Sie hatte Narben unter der Schminke, dagegen kamen die vielen Perlen nicht auf, Berthold erschauerte. Um nur ihr Flüstern nicht zu hören, denn sie flüsterte von einem Souper in abgelegenen Räumen, spielte er weiter mit ihrem gewonnenen Geld, bis alles fort war. Sie erwachte aus ihrem Rausch und forderte Ersatz. Er denke nicht daran, sagte Berthold, darauf Geschrei. Alles half der Dame gegen Berthold, mehrere Herren mit riesigen Fäusten versperrten ihm den Abgang, und als er sie überrannt hatte, erklärte die Dame, die den Schlüssel hatte, sie werde nicht öffnen. Es war seine gute Bekannte aus der Gaststätte, auch sie seine Feindin! Die Enttäuschung machte, daß er, wie ein Kind, alles hergab, seine ganzen Devisen. Nur fort!

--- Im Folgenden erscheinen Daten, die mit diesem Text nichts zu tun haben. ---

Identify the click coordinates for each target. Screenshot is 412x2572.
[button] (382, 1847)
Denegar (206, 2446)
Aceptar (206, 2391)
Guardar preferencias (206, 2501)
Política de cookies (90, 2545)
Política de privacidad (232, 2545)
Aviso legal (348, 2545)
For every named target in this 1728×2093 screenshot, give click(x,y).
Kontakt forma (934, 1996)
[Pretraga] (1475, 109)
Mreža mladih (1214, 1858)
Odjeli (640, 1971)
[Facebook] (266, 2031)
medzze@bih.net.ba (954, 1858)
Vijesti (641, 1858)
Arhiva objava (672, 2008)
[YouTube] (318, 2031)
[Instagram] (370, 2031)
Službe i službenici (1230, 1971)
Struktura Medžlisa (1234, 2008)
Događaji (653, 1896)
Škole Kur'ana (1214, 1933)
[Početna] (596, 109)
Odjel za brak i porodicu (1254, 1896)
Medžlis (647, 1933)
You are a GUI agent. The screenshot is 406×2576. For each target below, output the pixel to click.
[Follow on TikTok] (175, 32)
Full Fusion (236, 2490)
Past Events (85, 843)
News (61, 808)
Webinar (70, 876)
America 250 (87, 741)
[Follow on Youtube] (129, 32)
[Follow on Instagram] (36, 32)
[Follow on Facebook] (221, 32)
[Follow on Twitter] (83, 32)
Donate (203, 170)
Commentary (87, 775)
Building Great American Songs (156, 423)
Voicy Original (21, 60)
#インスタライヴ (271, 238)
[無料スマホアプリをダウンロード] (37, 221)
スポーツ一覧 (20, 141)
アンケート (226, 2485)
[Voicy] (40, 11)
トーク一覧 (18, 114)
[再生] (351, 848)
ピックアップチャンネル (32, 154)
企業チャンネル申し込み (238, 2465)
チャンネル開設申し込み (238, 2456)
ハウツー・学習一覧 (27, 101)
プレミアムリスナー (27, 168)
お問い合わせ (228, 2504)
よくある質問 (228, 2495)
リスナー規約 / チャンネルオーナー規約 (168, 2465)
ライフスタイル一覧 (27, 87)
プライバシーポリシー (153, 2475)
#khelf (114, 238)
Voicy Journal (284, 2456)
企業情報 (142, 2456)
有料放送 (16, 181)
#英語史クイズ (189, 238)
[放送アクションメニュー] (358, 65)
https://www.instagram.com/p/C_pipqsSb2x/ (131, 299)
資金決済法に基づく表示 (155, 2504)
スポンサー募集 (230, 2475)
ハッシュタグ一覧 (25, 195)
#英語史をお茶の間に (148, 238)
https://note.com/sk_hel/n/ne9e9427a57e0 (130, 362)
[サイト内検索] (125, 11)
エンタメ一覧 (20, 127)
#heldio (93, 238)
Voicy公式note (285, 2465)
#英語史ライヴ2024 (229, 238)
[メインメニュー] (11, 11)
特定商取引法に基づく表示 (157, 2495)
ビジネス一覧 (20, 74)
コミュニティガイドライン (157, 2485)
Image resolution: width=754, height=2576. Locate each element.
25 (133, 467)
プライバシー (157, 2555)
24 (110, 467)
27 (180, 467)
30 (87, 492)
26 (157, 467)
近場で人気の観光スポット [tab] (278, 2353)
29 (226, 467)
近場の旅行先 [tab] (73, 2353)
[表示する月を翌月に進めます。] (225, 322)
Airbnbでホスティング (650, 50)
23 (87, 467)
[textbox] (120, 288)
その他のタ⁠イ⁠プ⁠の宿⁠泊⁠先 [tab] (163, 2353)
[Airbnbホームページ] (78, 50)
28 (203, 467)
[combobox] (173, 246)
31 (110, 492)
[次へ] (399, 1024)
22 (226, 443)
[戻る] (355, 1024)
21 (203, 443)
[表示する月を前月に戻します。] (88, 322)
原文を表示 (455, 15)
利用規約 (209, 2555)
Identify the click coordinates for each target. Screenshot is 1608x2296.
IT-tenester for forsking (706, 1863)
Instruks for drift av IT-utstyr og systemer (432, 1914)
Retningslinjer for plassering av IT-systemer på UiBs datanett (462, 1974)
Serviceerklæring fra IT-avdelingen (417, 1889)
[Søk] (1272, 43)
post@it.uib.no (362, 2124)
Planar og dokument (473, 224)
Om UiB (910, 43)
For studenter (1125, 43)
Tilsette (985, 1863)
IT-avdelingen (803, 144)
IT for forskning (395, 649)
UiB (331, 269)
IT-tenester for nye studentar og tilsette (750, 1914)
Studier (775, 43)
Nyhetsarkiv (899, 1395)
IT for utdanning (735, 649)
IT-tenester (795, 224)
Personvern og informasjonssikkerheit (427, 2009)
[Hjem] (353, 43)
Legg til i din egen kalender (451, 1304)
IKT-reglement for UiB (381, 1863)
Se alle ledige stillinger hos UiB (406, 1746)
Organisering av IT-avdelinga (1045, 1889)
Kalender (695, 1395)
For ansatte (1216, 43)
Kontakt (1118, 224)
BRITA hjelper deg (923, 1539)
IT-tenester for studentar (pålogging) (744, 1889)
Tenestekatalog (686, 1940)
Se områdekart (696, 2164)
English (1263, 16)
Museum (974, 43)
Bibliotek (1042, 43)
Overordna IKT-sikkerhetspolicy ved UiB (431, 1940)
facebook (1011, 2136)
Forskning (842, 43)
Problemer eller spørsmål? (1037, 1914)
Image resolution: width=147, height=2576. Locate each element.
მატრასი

Jetzt ging er selbst Gepäck tragen auf dem Bahnhof und lief davon mit dem ersten Koffer. An der Ecke stieß er mit dem zusammen, der ihm seinen eigenen geraubt hatte. Er zeigte Berthold ein Versteck und bezahlte ihm die Ware.
Tags darauf ging der Neuling im Erwerbsleben zu Methoden über, die mehr seiner Erziehung entsprachen. Auf kühne Art erlangte er eine Empfehlung, trat als Lehrling in eine Bank ein und behielt einfach die Börsenwerte, die er auszutragen hatte, einige Stunden für sich. Das genügte, um gut zu verdienen. Nach vier Wochen besaß er ein Auto. „Also doch nur vier Wochen!" dachte er. Es seiner Schwester zu melden, reichte die Zeit nicht; denn wieder vier Wochen, und das Auto war gepfändet. Er besaß noch mehrmals ein Auto im Verlaufe des Jahres. Einmal konnte er Generaldirektor werden, und einmal wollte er in den Kanal springen. Im zweiten Jahre verschwand er für sechs Monate aus dem Verkehr. Durch langes Nachdenken belehrt, baute er nun, anstatt auf eigene Wagnisse, auf die anderen. Das hielt er für weniger verantwortlich.
Eine Agentur fiel ihm auf, die übermäßige Gewinne versprach und oft sogar auszahlte. Er beobachtete sie. Einen bescheidenen, strebsamen Juden, der dort saß und schrieb, lud er zum Essen ein und fragte ihn, ob er mit seinem Geld mitgehe bei den Geschäften der Firma. Mit seinem angeborenen Lächeln des Zweifels sagte Elias: „Wenn Sie von der Konkurrenz sind, was wollen Sie wissen und wieviel bieten Sie?"
„Ich habe die Weisung, die Dinge aufzuklären", sagte Berthold und preßte die Lippen aufeinander - worauf Elias erblaßte und ihn Herr Polizeirat nannte. Er machte Berthold mit dem Kassierer bekannt. Ein geängstigter Mensch, die weiblichen Angestellten verfolgten ihn um Alimente. Sowieso ging der Bestand seiner Kasse dunkle Wege. Der Direktor, nur mit Haustelefon erreichbar, beorderte unverweilt für seine Zwecke, was die Kunden brachten. Sie rissen sich freilich darum, Geld bringen zu dürfen. Noch dazu überschrieen sie sich am Telefon, der Direktor war taub.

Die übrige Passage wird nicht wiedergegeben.